------ Fragmento de lectura

Las representaciones de la muerte cobraron forma y color desde los tiempos más primitivos y quedaron en grutas y muros, en pinturas rupestres, códices, esculturas y volúmenes como El libro de los muertos de los antiguos egipcios, quienes, además de venerar a sus muertos, fueron los primeros en embalsamarlos de manera sistemática, momificándolos para toda la eternidad en colosales pirámides que les sirvieron de mausoleos.

En México existe una extensa variedad de pinturas, algunas anónimas, de difuntos, entierros y rituales. En el siglo XVIII surge una pintura dedicada a los retratos de niños muertos que muestran cómo a los niños los vestían de angelitos, les pintaban chapitas, y metían en su ataúd sus juguetes favoritos. Ese día los niños vestían su mejor ropa para lucir el día de su velorio y amortajarlos con un atuendo celestial. A las niñas las vestían como la Virgen María y a los niños como San José. Todavía en pleno siglo XX, en Guanajuato, los padres llevaban a sus hijos muertos a retratar, y el extraordinario fotógrafo Romualdo García imprimió infinidad de placas estrujantes y conmovedoras de madres con su hijito en brazos mirando fijamente a la cámara. No lloran para no quitarle la gloria a su angelito.

Con el invento de la fotografía, personas como Juan de Dios Machain retrataron velorios de niños, especialmente en Oaxaca. La costumbre permanece sobre todo entre la gente del campo. Colocan a su criatura inerte en una cama de flores y la coronan con azahares. La visten de satín blanco. Aunque parezca extraño, son fotos de álbum de familia. El niño difunto es el celebrado, aunque ya no forme parte de este mundo. El pintor David Alfaro Siqueiros narra en sus memorias cómo alguien lo tomó por fotógrafo: "¡Señor fotógrafo, señor fotógrafo, venga usted conmigo! Mi papá quiere que usted retrate a mi hermanita que se murió ayer, porque mañana temprano tienen que enterrarla". David Alfaro Siqueiros habría de pintar más tarde Retrato de niña viva y de niña muerta.

José Guadalupe Posada (1852-1913) produjo más de 20 mil grabados, que publicó en periódicos como El Machete y El Ahuizote, así como en revistas, volantes, corridos y sátiras políticas, pero son sus calaveras de Día de Muertos las que hicieron de él un artista de talla universal.

En su reciente libro Imágenes de la patria, Enrique Florescano rescata aquellas caricaturas del siglo XIX en que se satiriza el concepto de la patria con un personaje muy famoso de la época de nombre El Calavera.

------------
------ Datos

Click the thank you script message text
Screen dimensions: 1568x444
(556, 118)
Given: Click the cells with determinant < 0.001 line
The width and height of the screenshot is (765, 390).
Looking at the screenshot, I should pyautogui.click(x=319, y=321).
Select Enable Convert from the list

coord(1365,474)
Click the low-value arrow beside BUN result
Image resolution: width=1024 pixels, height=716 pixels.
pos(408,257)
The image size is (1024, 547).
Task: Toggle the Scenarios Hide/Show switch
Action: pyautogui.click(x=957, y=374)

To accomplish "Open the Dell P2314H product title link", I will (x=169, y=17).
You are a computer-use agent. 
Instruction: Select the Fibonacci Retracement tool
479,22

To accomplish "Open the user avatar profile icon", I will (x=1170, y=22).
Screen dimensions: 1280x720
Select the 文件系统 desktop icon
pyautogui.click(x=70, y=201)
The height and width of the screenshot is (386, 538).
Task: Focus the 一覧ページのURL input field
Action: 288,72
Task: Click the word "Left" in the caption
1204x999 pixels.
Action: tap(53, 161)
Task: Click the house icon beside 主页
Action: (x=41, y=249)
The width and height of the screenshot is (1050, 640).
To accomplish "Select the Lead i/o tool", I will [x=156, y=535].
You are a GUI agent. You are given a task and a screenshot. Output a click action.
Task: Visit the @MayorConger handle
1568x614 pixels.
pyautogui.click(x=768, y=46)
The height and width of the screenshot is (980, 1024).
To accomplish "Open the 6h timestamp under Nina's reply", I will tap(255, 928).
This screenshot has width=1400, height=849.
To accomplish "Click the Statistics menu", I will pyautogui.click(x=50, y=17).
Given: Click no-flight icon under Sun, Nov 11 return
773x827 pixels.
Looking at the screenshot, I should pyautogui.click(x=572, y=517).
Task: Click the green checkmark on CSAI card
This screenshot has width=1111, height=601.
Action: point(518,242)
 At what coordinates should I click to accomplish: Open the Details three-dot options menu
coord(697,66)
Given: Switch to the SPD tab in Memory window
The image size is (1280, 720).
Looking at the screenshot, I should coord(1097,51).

------------

Ejercicios por resolver:
(1) Según el texto sobre las representaciones de la muerte, ¿cuántos grabados produjo José Guadalupe Posada?
(2) Reproduce textualmente un pasaje del texto sobre las representaciones de la muerte: comienza en las palabras "José Guadalupe Posada" y detente después de las palabras "nombre El Calavera.".

Respuestas por ejercicio:
(1) Más de 20 mil grabados.

(2)
José Guadalupe Posada (1852-1913) produjo más de 20 mil grabados, que publicó en periódicos como El Machete y El Ahuizote, así como en revistas, volantes, corridos y sátiras políticas, pero son sus calaveras de Día de Muertos las que hicieron de él un artista de talla universal.

En su reciente libro Imágenes de la patria, Enrique Florescano rescata aquellas caricaturas del siglo XIX en que se satiriza el concepto de la patria con un personaje muy famoso de la época de nombre El Calavera.